**Exercise brief**
Could you put everything in the material below from the line containing "You are a computer-use agent." down to the line containing "(x=1282, y=267)", both of those lines included, into a numbered list, with only those lines, no blank lines, and the pictures left out?

**Stored rows**
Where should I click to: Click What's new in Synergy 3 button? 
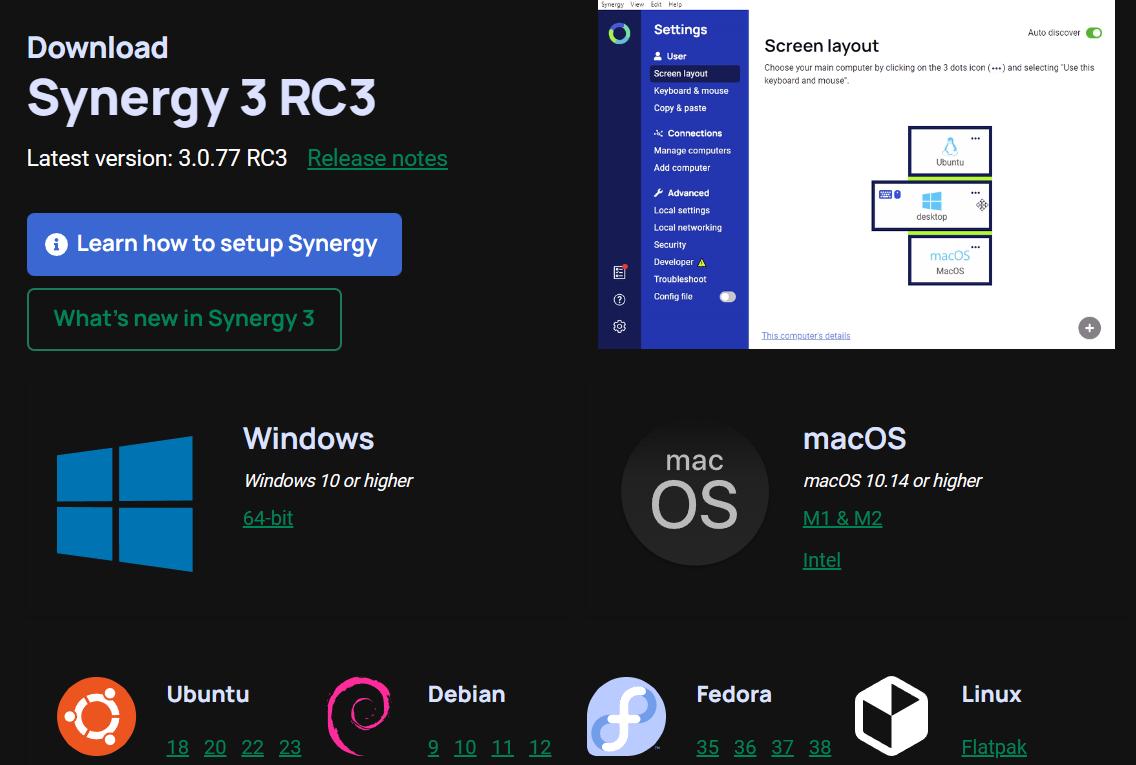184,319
---
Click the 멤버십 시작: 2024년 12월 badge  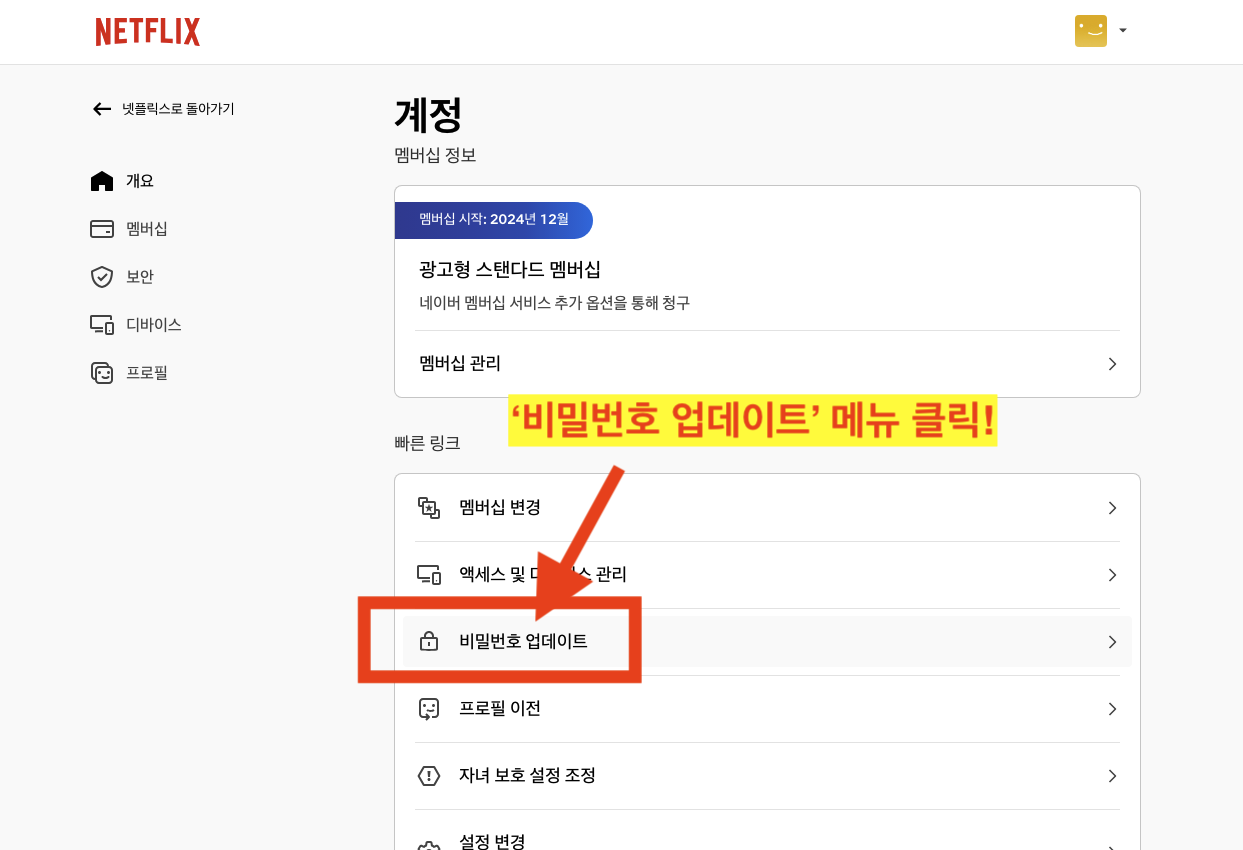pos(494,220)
--
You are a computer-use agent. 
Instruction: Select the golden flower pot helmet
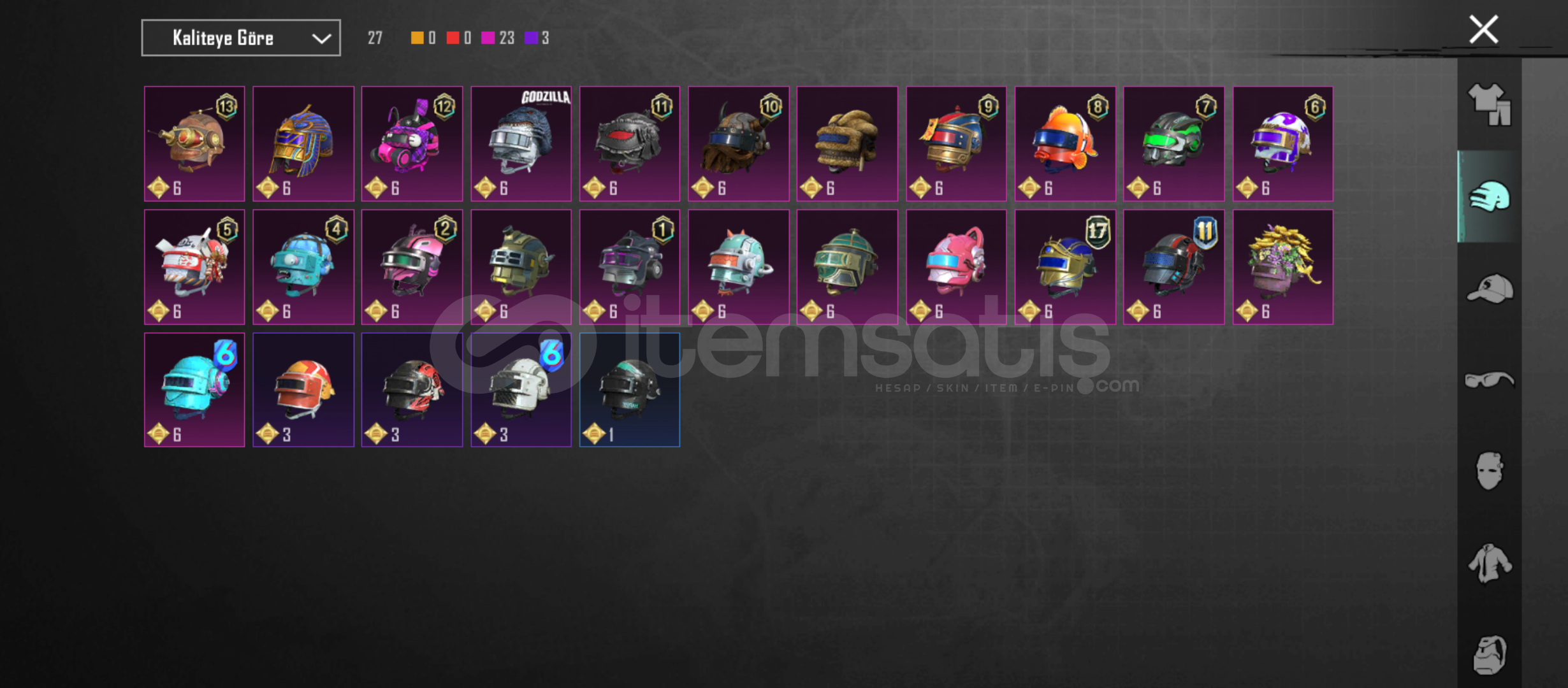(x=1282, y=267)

**Finished exercise**
1. You are a computer-use agent. 
2. Instruction: Select the golden flower pot helmet
3. (x=1282, y=267)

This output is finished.